Data for this task:
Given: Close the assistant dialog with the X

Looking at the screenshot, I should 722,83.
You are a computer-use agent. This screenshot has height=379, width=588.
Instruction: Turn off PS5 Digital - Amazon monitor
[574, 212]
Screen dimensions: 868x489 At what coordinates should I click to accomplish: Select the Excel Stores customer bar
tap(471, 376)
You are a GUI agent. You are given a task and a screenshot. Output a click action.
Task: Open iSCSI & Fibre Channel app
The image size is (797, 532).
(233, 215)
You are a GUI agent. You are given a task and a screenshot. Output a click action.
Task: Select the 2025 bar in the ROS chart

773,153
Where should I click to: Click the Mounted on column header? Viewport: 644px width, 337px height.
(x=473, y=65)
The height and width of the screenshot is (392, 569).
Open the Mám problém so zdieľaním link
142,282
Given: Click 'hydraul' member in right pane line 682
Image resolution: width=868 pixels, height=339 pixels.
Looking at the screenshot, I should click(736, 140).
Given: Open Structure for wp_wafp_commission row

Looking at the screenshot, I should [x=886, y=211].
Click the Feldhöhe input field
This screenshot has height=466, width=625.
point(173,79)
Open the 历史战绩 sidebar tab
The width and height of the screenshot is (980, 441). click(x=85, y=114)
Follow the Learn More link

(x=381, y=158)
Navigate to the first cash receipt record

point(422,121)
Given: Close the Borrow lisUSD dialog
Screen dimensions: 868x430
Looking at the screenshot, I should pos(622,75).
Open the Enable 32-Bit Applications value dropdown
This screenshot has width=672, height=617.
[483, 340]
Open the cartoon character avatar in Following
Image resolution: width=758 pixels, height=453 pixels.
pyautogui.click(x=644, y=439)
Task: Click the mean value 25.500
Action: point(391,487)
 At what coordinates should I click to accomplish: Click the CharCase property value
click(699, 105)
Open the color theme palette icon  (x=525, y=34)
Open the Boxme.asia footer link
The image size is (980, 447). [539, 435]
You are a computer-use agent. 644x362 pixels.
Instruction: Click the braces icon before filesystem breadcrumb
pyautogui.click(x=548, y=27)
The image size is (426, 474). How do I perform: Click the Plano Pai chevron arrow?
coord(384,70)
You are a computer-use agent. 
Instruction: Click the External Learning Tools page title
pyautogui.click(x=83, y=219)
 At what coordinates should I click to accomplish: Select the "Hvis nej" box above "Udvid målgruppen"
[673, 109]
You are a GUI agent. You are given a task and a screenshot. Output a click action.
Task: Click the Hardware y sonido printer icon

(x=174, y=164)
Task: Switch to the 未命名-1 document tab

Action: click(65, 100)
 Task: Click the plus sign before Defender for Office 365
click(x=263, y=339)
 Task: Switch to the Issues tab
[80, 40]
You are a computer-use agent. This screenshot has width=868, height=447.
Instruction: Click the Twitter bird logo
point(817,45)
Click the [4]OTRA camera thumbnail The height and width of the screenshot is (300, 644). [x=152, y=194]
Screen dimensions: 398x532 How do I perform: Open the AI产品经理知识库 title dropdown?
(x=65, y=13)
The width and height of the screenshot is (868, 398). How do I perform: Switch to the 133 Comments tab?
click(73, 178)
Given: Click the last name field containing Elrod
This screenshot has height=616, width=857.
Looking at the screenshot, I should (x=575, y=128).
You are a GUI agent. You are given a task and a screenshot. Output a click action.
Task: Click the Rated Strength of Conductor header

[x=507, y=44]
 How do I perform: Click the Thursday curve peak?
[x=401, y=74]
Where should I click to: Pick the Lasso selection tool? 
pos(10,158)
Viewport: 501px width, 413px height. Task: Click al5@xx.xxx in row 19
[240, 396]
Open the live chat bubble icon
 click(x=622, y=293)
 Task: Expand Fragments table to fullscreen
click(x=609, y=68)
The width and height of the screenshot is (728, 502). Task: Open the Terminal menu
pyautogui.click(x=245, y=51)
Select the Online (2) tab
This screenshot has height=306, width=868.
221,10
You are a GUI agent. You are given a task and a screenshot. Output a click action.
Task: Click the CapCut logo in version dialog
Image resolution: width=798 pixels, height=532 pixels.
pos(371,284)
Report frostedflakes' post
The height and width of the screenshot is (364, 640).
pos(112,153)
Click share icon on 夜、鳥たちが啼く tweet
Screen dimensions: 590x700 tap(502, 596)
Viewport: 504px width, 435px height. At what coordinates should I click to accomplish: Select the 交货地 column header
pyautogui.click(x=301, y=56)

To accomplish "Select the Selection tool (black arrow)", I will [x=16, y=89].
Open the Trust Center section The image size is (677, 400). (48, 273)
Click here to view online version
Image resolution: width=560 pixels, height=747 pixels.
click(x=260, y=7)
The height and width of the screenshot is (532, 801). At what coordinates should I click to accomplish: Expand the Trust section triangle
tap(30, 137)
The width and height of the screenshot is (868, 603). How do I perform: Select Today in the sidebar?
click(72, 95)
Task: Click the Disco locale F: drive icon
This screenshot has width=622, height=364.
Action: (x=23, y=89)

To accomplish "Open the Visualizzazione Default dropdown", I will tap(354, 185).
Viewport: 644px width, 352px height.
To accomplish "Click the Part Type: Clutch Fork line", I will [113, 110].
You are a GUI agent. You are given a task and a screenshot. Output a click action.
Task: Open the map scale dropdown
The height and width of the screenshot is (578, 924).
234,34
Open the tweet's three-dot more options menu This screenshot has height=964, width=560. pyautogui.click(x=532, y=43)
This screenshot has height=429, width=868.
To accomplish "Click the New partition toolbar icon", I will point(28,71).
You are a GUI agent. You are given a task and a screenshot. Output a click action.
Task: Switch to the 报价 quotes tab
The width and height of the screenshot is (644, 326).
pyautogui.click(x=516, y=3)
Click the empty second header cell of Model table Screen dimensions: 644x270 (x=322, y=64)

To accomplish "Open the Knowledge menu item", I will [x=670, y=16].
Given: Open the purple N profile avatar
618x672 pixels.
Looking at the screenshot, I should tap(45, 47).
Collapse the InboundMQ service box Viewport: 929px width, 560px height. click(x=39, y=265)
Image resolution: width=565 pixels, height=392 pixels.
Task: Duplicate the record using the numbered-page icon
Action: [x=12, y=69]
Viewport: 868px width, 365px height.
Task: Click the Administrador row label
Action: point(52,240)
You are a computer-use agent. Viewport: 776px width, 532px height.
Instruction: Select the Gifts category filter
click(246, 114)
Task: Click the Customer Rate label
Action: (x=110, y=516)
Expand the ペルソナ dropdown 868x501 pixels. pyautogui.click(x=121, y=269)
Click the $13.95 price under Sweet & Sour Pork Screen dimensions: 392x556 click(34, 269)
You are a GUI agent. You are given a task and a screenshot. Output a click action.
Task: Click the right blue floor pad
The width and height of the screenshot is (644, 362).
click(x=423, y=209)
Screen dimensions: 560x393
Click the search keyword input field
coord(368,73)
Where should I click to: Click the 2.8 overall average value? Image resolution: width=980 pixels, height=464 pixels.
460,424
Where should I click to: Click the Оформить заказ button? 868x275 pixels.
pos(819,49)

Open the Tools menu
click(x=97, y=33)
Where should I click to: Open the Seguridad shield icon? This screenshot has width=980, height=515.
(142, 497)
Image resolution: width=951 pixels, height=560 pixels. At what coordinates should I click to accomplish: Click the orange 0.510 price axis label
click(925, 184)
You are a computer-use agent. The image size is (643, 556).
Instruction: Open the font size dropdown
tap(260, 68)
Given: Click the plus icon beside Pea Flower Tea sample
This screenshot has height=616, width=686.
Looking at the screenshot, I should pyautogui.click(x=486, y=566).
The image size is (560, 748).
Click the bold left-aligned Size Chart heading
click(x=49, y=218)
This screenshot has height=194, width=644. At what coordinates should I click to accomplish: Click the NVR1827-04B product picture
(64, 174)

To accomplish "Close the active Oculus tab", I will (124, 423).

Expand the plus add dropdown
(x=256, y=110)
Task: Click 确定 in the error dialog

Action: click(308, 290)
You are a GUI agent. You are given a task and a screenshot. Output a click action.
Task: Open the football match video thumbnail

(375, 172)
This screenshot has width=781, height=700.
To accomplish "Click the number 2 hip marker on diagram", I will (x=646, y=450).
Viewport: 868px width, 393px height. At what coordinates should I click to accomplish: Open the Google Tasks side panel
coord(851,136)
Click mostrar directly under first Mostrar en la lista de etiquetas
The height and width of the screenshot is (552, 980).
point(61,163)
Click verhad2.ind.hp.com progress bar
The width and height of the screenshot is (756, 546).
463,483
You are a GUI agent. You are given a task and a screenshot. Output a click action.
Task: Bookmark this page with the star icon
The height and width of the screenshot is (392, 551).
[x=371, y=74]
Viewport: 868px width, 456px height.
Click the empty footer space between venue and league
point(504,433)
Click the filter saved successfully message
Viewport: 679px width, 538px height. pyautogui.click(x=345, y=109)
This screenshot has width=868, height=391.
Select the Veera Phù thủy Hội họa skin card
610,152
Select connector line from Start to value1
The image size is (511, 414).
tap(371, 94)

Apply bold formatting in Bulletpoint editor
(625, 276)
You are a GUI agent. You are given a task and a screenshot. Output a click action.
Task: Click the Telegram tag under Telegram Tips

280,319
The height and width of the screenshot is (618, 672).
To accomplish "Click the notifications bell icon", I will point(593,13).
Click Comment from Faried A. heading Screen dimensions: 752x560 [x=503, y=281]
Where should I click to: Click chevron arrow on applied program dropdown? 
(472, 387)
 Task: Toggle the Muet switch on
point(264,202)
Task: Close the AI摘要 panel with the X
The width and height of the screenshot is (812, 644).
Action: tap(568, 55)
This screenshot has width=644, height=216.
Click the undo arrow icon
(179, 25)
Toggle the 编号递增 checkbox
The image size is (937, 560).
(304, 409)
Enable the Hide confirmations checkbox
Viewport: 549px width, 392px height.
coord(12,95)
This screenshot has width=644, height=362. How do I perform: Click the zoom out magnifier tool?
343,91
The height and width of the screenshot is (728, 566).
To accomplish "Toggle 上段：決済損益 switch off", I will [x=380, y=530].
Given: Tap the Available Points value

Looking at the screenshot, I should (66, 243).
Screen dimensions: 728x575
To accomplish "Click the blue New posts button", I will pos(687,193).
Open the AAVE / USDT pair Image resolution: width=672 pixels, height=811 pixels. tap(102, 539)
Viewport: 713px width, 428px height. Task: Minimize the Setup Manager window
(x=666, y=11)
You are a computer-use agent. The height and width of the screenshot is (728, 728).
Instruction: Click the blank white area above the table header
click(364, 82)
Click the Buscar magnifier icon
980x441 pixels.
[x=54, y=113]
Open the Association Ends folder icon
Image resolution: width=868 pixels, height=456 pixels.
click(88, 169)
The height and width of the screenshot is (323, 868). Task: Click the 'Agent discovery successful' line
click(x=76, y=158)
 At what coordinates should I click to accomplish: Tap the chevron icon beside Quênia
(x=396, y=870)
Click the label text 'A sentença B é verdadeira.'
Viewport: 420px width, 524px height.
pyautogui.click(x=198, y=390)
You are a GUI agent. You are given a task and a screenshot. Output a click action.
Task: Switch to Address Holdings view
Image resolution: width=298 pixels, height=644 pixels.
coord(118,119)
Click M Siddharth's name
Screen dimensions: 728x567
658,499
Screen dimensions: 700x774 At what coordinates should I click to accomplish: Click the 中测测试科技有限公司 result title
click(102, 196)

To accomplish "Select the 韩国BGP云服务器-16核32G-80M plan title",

Problem to work on:
A verbatim transcription is needed of the lines above, starting at the line with "The width and height of the screenshot is (644, 326)." and ending at the line with "You are a computer-use agent. Viewport: 776px", both included, and of nothing else.

Reply:
The width and height of the screenshot is (644, 326).
pyautogui.click(x=516, y=3)
Click the empty second header cell of Model table Screen dimensions: 644x270 (x=322, y=64)

To accomplish "Open the Knowledge menu item", I will [x=670, y=16].
Given: Open the purple N profile avatar
618x672 pixels.
Looking at the screenshot, I should tap(45, 47).
Collapse the InboundMQ service box Viewport: 929px width, 560px height. click(x=39, y=265)
Image resolution: width=565 pixels, height=392 pixels.
Task: Duplicate the record using the numbered-page icon
Action: [x=12, y=69]
Viewport: 868px width, 365px height.
Task: Click the Administrador row label
Action: point(52,240)
You are a computer-use agent. Viewport: 776px width, 532px height.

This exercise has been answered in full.